We arrived on an unusually cool night, making the outdoor seating less attractive for some of my traveling companions, and took a seat at one of the large booths inside. I was struck by the thickness of the menu sitting at the table, because I wasn't aware food was served. Sure enough, it isn't — the menus were filled with page upon page of some of the best names in beer, followed by two pages dedicated to wine and cigars. Its bulk partly can be attributed to one of the Brass Tap's unique features: The bar not only stocks hundreds of beers, it also wants you to know a few things about them.
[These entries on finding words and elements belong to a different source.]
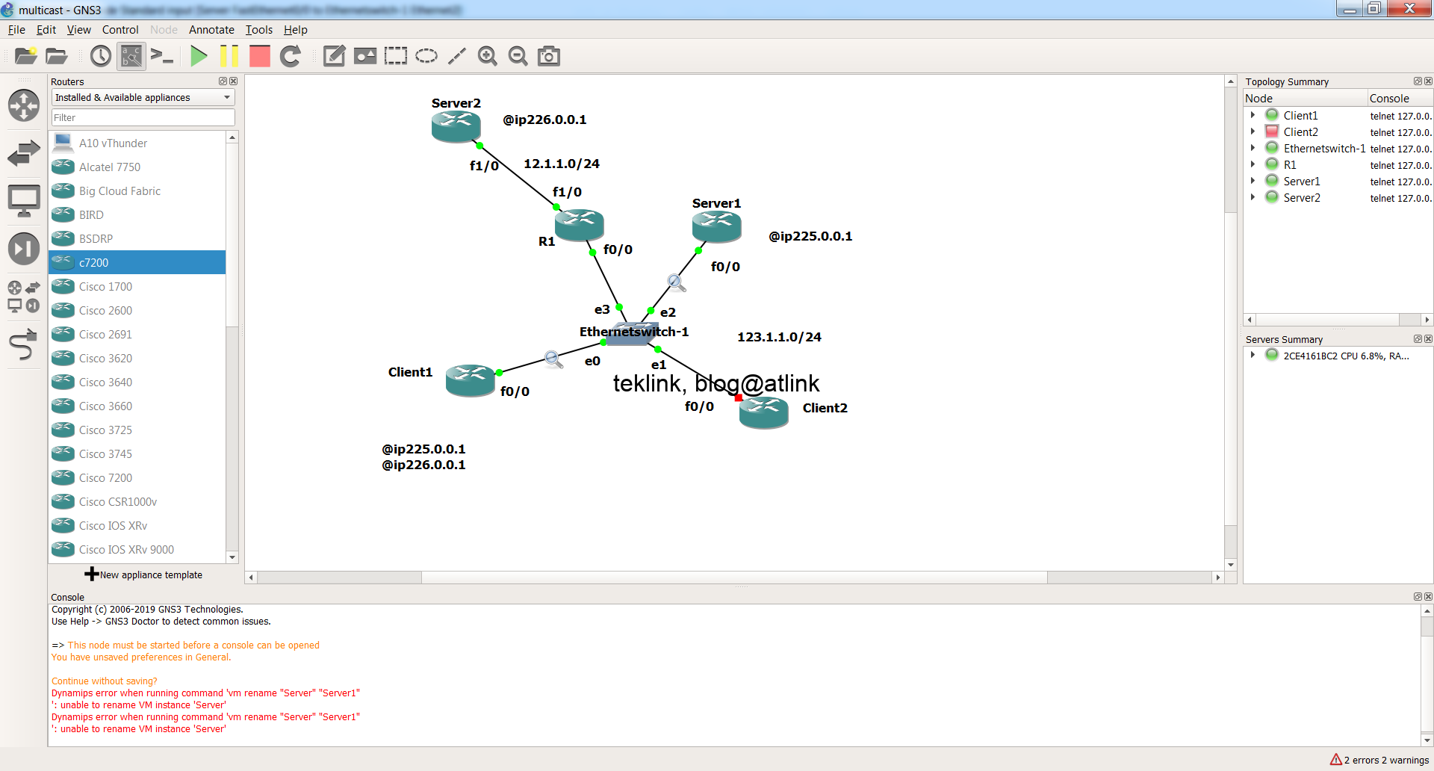This screenshot has width=1434, height=771.
Task: Suspend all nodes with the pause icon
Action: coord(229,55)
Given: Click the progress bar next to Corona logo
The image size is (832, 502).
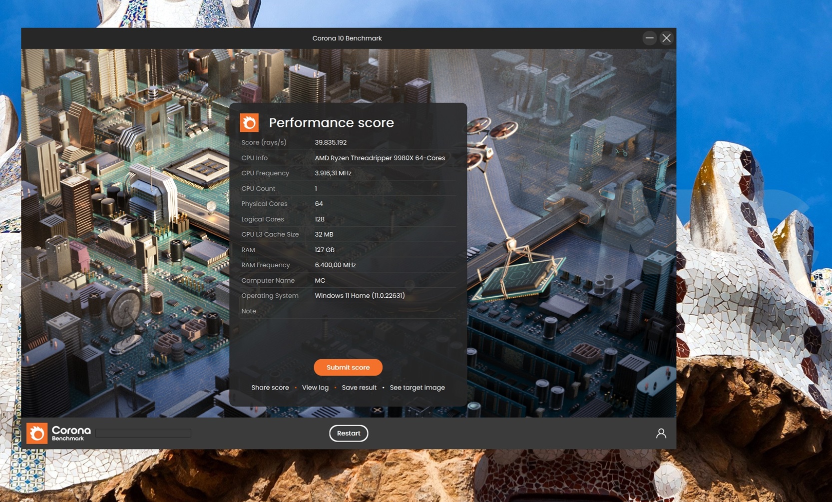Looking at the screenshot, I should pos(143,433).
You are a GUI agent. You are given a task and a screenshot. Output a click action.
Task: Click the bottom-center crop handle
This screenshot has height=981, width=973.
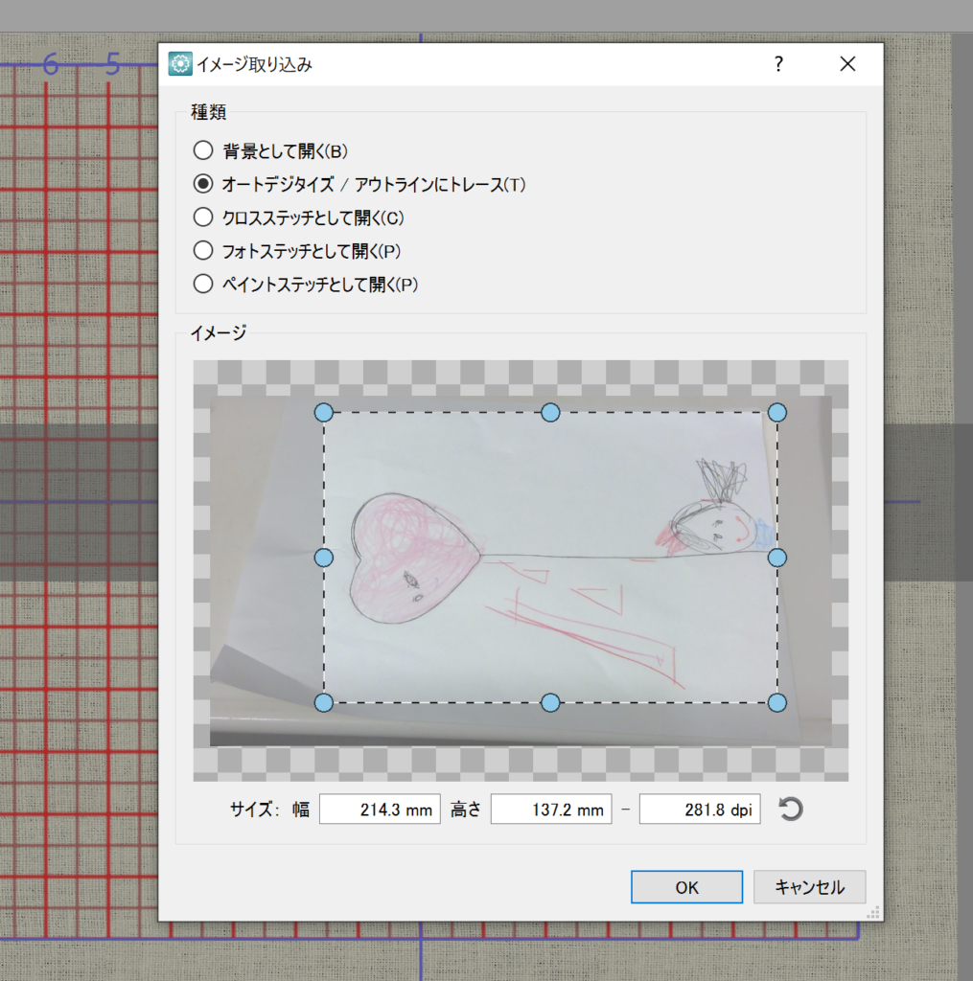tap(550, 703)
Beer experts won't have any trouble finding a wealth of selections to keep them busy, but I was most impressed with how this place can cater to the complete novice. After perusing the draft and bottle menu, an amateur could easily tell you why he might prefer an imperial IPA over a barleywine, or the difference between Belgian dubbels and triples.
Beers are listed by category, with an explanation of each style and its characteristics. This is a step above the average well-stocked beer bar, giving the enthusiastic beginner a chance to order expertly, with a more informed selection process than the usual shot in the dark. Occasionally, our bartender would drop by with a sample similar to various beers already served to us in order to help us expand our horizons with some new selections, a fantastic touch.
The vibe at the Brass Tap is relaxed and classy, with an abundance of seating, smooth lighting, and a wide-open feel due to the outdoor courtyard at the bar's entrance, with no wall or dividers separating it from the interior. This allows air to flow freely; good news for those who aren't fans of cigars, a variety of which are also on the menu. And for those who enjoy a good glass of wine, you won't be left out, as a nice variety is offered, both by the glass and by the bottle.
One of the downsides of the craft beer explosion is that I can't feel as smug and self-satisfied at my refined taste in beer. With places like the Brass Tap, anyone can come in to order a few drinks and leave with an amount of knowledge to rival that of some longtime enthusiasts. The previously small and elite group of beer die-hards is expanding rapidly, and while this threatens my "cool" status, I can't help but think that's a very good thing indeed.